Start your work week off at full speed with expert analysis and actionable intel from top cybersecurity news stories. Share with your End Users, Peers, and Executives to support weekly security awareness with the Simply Cyber Newsletter!
FOR END USERS
86% Surge in Fake Delivery Websites Hits Shoppers During Holiday Rush. Cybercriminals are creating fake delivery websites and sending phishing texts and emails that appear to come from postal and shipping companies. During the holiday rush, these scams use delayed package warnings to trick people into clicking links and entering personal or financial information..
What you need to know: Cybercriminals are creating convincing fake delivery messages that appear to be shipping alerts from legitimate carriers. These texts and emails often claim a package is either delayed or requires payment and include links that lead to malicious websites designed to steal personal or financial information.

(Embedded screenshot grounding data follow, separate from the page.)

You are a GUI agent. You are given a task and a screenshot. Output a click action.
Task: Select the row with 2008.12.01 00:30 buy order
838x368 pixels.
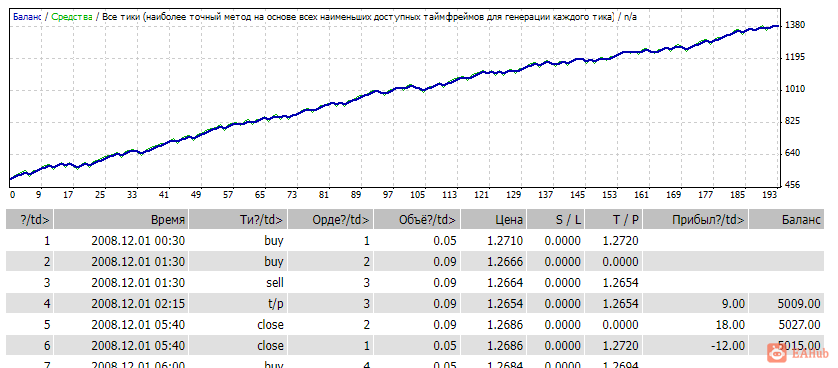tap(415, 241)
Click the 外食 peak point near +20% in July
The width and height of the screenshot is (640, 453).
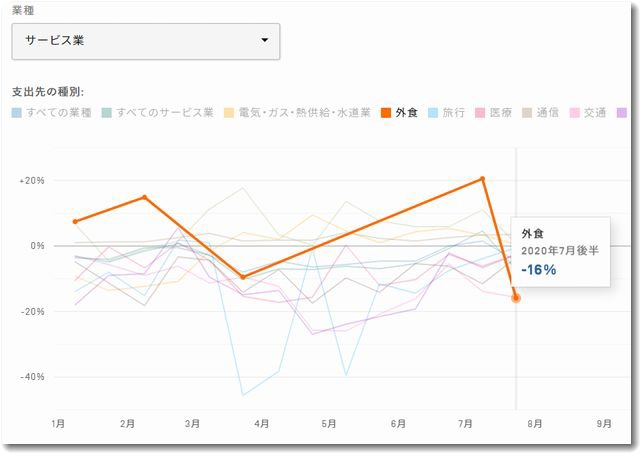pyautogui.click(x=483, y=179)
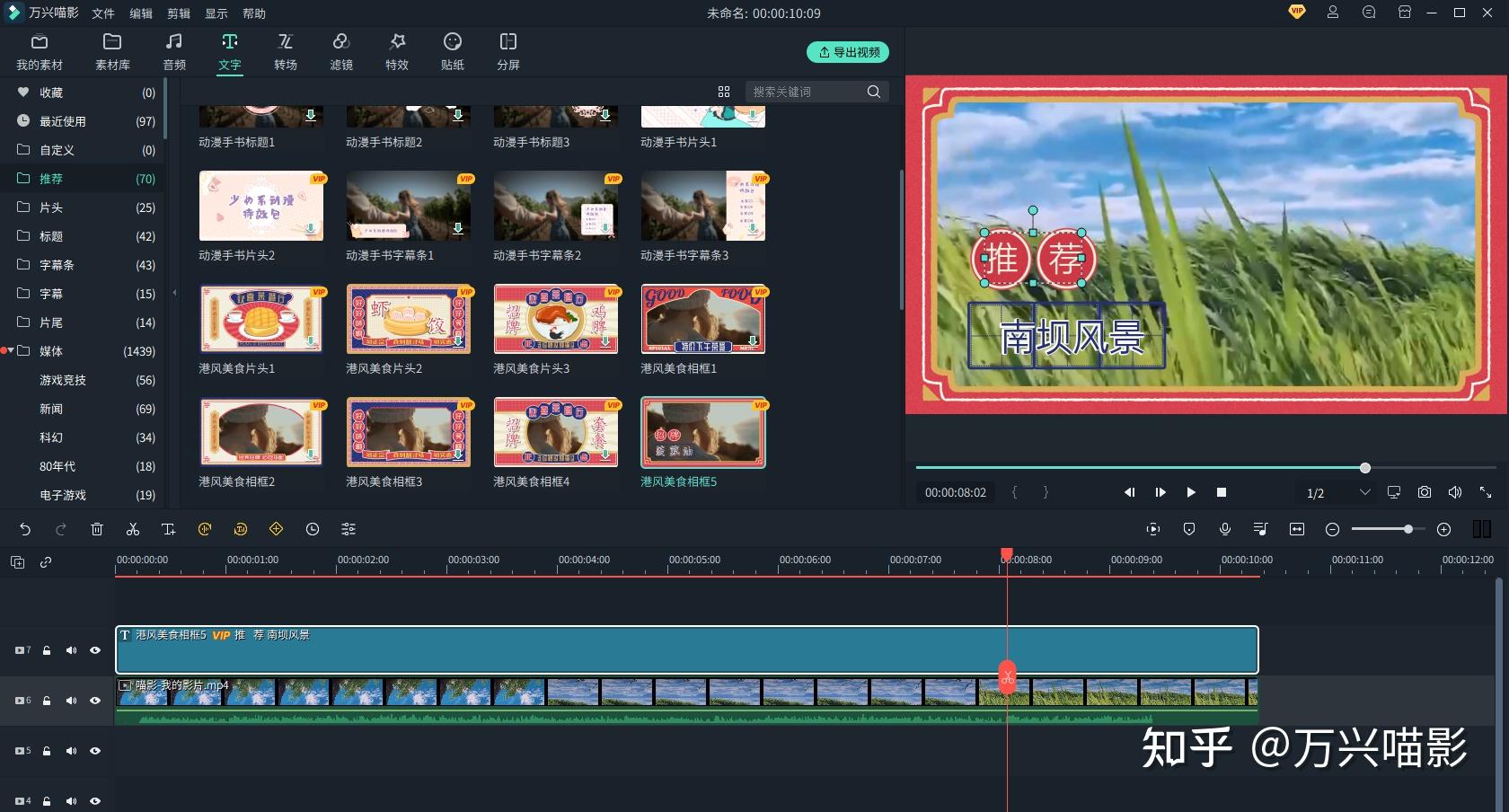Expand the 媒体 category in sidebar
The width and height of the screenshot is (1509, 812).
(x=11, y=351)
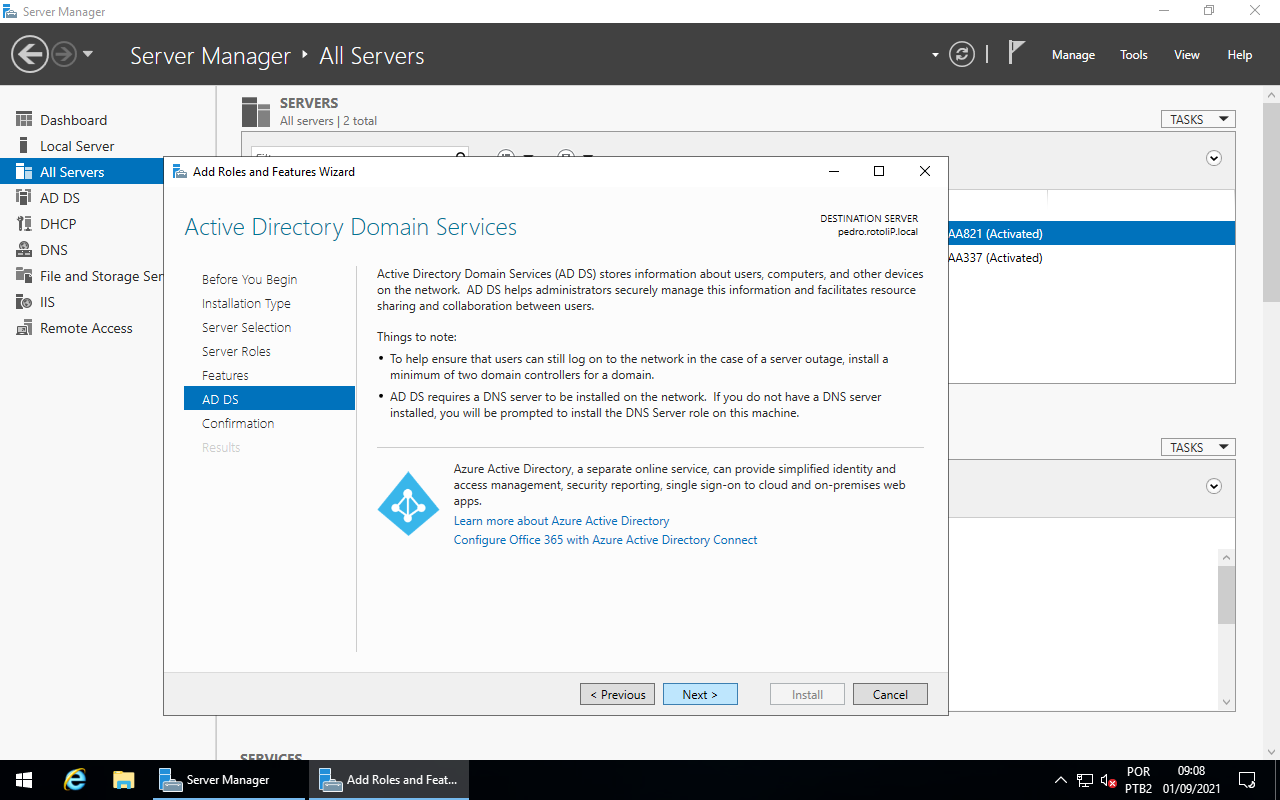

Although the peak holiday shopping season has largely concluded, these scams remain effective during the weeks that follow. People are still tracking late packages, exchanging gifts, processing returns, and waiting for replacements. That uncertainty creates new opportunities for scammers to exploit people's sense of urgency and curiosity.
If you receive a delivery message, do not click the link in the text or email. Instead, go directly to the retailer or carrier website and enter the tracking number yourself. Be cautious of messages that ask for fees or personal information, and report suspicious alerts to the carrier rather than responding to them.
FOR PEERS
WebRAT malware spread via fake vulnerability exploits on GitHub. Threat actors are distributing the WebRAT backdoor through fake GitHub repositories posing as proof-of-concept exploits, luring researchers and developers into executing a dropper that disables Defender, elevates privileges, and installs an info-stealing backdoor.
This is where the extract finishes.